┌─ DATA SECTION

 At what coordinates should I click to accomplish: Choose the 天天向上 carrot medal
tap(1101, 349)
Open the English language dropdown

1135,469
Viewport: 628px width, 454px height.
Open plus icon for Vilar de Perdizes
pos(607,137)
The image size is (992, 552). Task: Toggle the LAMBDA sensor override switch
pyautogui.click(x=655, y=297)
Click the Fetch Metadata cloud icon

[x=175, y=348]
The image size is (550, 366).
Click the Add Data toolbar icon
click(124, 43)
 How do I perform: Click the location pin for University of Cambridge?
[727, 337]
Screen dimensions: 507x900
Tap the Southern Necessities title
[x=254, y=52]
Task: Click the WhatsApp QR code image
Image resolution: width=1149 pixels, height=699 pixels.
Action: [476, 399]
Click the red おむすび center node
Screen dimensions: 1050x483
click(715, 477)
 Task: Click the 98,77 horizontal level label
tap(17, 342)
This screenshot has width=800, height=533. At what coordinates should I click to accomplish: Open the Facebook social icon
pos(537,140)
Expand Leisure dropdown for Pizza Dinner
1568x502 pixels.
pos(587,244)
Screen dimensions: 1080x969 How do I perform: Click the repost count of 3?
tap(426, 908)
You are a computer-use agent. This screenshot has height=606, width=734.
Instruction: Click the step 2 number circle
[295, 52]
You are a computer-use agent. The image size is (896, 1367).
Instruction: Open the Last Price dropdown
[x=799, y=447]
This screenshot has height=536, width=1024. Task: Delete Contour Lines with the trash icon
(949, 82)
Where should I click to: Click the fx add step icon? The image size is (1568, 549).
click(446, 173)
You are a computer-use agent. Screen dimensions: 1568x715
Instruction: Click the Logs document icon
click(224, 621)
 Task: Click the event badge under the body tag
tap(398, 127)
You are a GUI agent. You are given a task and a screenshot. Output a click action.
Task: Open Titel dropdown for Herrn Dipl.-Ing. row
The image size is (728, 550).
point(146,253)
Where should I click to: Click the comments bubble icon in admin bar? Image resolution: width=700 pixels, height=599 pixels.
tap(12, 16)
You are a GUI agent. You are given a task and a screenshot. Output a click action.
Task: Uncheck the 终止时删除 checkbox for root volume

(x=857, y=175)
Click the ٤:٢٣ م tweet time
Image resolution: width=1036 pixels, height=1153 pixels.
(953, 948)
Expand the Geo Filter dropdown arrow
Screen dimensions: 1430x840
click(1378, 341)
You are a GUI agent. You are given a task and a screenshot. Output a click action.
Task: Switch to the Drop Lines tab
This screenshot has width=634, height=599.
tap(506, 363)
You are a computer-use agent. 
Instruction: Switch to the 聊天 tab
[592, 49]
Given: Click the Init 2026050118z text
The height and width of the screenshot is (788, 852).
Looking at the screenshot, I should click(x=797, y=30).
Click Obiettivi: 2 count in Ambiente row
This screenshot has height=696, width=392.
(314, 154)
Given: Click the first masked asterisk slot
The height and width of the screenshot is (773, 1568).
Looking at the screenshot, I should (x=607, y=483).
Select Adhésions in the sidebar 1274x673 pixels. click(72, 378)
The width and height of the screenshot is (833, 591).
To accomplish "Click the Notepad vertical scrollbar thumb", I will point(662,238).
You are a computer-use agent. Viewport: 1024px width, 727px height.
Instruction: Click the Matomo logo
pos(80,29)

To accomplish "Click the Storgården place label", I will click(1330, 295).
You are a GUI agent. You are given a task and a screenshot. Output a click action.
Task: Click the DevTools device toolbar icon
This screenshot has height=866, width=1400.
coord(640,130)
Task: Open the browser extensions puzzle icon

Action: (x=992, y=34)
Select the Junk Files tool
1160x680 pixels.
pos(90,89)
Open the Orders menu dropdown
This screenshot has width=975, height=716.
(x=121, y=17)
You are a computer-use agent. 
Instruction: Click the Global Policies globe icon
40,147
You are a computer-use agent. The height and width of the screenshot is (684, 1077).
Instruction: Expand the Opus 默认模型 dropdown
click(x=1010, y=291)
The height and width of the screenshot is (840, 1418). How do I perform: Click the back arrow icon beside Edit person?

└─

• _EXERCISE AIM_: Your reply must be a faithful copy of each entry above.

• _REPLY_:
 At what coordinates should I click to accomplish: Choose the 天天向上 carrot medal
tap(1101, 349)
Open the English language dropdown

1135,469
Viewport: 628px width, 454px height.
Open plus icon for Vilar de Perdizes
pos(607,137)
The image size is (992, 552). Task: Toggle the LAMBDA sensor override switch
pyautogui.click(x=655, y=297)
Click the Fetch Metadata cloud icon

[x=175, y=348]
The image size is (550, 366).
Click the Add Data toolbar icon
click(124, 43)
 How do I perform: Click the location pin for University of Cambridge?
[727, 337]
Screen dimensions: 507x900
Tap the Southern Necessities title
[x=254, y=52]
Task: Click the WhatsApp QR code image
Image resolution: width=1149 pixels, height=699 pixels.
Action: [476, 399]
Click the red おむすび center node
Screen dimensions: 1050x483
click(715, 477)
 Task: Click the 98,77 horizontal level label
tap(17, 342)
This screenshot has width=800, height=533. At what coordinates should I click to accomplish: Open the Facebook social icon
pos(537,140)
Expand Leisure dropdown for Pizza Dinner
1568x502 pixels.
pos(587,244)
Screen dimensions: 1080x969 How do I perform: Click the repost count of 3?
tap(426, 908)
You are a computer-use agent. This screenshot has height=606, width=734.
Instruction: Click the step 2 number circle
[295, 52]
You are a computer-use agent. The image size is (896, 1367).
Instruction: Open the Last Price dropdown
[x=799, y=447]
This screenshot has height=536, width=1024. Task: Delete Contour Lines with the trash icon
(949, 82)
Where should I click to: Click the fx add step icon? The image size is (1568, 549).
click(446, 173)
You are a computer-use agent. Screen dimensions: 1568x715
Instruction: Click the Logs document icon
click(224, 621)
 Task: Click the event badge under the body tag
tap(398, 127)
You are a GUI agent. You are given a task and a screenshot. Output a click action.
Task: Open Titel dropdown for Herrn Dipl.-Ing. row
The image size is (728, 550).
point(146,253)
Where should I click to: Click the comments bubble icon in admin bar? Image resolution: width=700 pixels, height=599 pixels.
tap(12, 16)
You are a GUI agent. You are given a task and a screenshot. Output a click action.
Task: Uncheck the 终止时删除 checkbox for root volume

(x=857, y=175)
Click the ٤:٢٣ م tweet time
Image resolution: width=1036 pixels, height=1153 pixels.
(953, 948)
Expand the Geo Filter dropdown arrow
Screen dimensions: 1430x840
click(1378, 341)
You are a GUI agent. You are given a task and a screenshot. Output a click action.
Task: Switch to the Drop Lines tab
This screenshot has width=634, height=599.
tap(506, 363)
You are a computer-use agent. 
Instruction: Switch to the 聊天 tab
[592, 49]
Given: Click the Init 2026050118z text
The height and width of the screenshot is (788, 852).
Looking at the screenshot, I should click(x=797, y=30).
Click Obiettivi: 2 count in Ambiente row
This screenshot has height=696, width=392.
(314, 154)
Given: Click the first masked asterisk slot
The height and width of the screenshot is (773, 1568).
Looking at the screenshot, I should (x=607, y=483).
Select Adhésions in the sidebar 1274x673 pixels. click(72, 378)
The width and height of the screenshot is (833, 591).
To accomplish "Click the Notepad vertical scrollbar thumb", I will point(662,238).
You are a computer-use agent. Viewport: 1024px width, 727px height.
Instruction: Click the Matomo logo
pos(80,29)

To accomplish "Click the Storgården place label", I will click(1330, 295).
You are a GUI agent. You are given a task and a screenshot. Output a click action.
Task: Click the DevTools device toolbar icon
This screenshot has height=866, width=1400.
coord(640,130)
Task: Open the browser extensions puzzle icon

Action: (x=992, y=34)
Select the Junk Files tool
1160x680 pixels.
pos(90,89)
Open the Orders menu dropdown
This screenshot has width=975, height=716.
(x=121, y=17)
You are a computer-use agent. 
Instruction: Click the Global Policies globe icon
40,147
You are a computer-use agent. The height and width of the screenshot is (684, 1077).
Instruction: Expand the Opus 默认模型 dropdown
click(x=1010, y=291)
The height and width of the screenshot is (840, 1418). How do I perform: Click the back arrow icon beside Edit person?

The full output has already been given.